Fixe Tage Freigabe am Zyklusbeginn gab es schon, bevor die AG NFP überhaupt existiert hat. Entstanden sind sie aus der praktischen Beobachtung seit den 50ern. Rötzer hat 1965 die Regel von 6 Tagen unfruchtbarer Zeit am Zyklusanfang veröffentlicht. 1978 sagt er dazu in einem Vortrag in den USA:
Zitat:
Until June 30, 1977 - this was the end of my research project for The Human Life Foundation of America - I had observed only one pregnancy resulting from intercourse on the sixth day of the cycle in 8,532 cycles in which the couples always assumed infertile days at the beginning of the cycle; that would mean a pearl index of less than 0.2.
QuelleDie WHO hat das später auf 5 Tage verkürzt und das wurde von der AG NFP anfangs übernommen.
Die Änderung zu "minus-8 sticht die 5-Tage-Regel" basiert auch nur auf 2 Schwangerschaften in gut 17000 Zyklen, die durch die neue Regel verhinderbar gewesen wären.
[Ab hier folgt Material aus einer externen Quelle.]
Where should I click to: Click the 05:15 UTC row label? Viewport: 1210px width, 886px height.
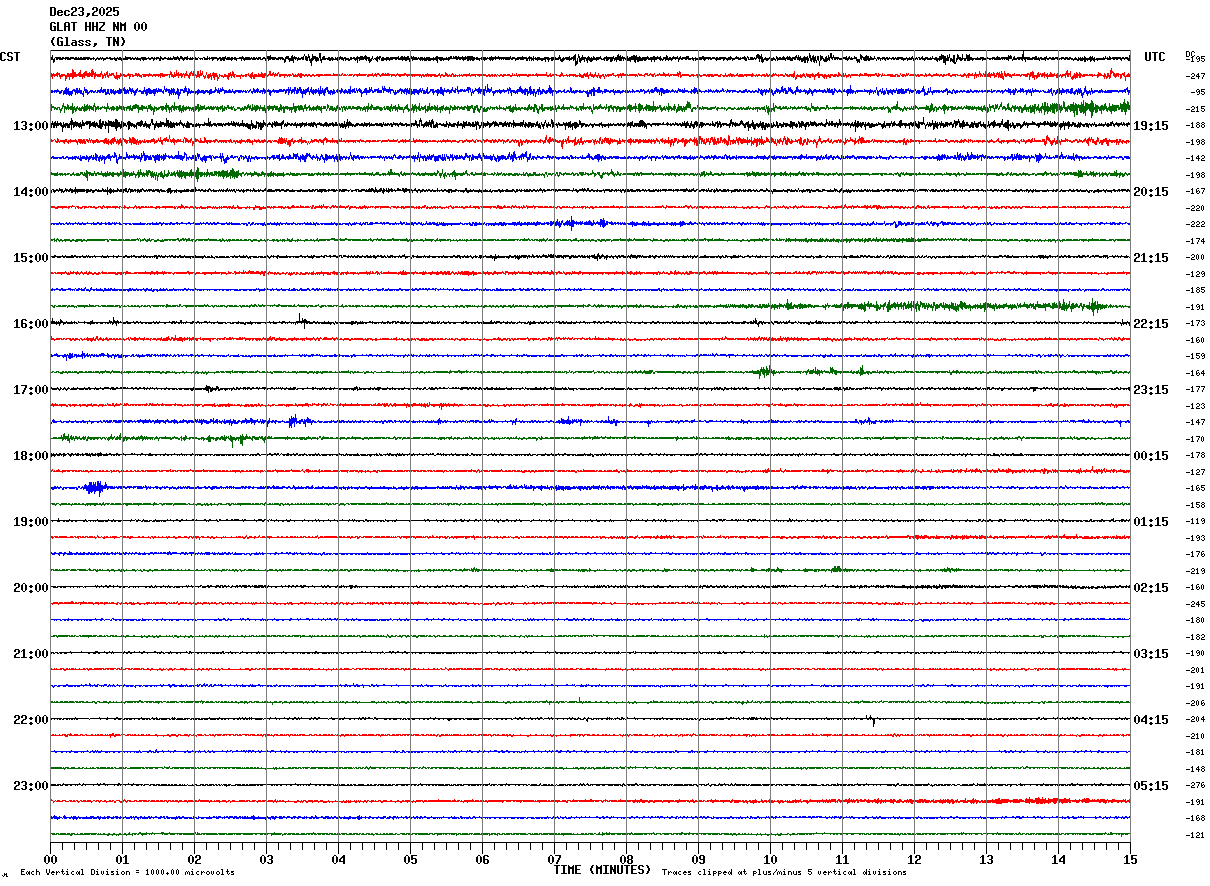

Das sind einfach seltene Vorkommnisse bei einem PI mit einer 0 vorm Komma, da braucht man schon eine große Zyklenzahl, um die Schwachstellen einer Methode zu finden. Und dann ist es noch eine Abwägung zwischen Sicherheit und Akzeptanz. Für die Methodensicherheit wäre es natürlich am besten, gar keine unfruchtbare Zeit am Zyklusanfang anzunehmen. Wie sich das auf die Gebrauchssicherheit auswirken würde, wäre die andere Frage.
Bei den Geschichten aus dem Bekanntenkreis muss man auch berücksichtigen, dass nicht jede Mens nur 5 Tage lang und nicht jede Blutung eine echte Mens nach Sensiplan-Kriterien ist. Außerdem weiß man bei Kalendermethoden nicht, ob der Zyklus davor einen ES hatte, also nach Sensiplan-Regeln eine Freigabe möglich gewesen wäre.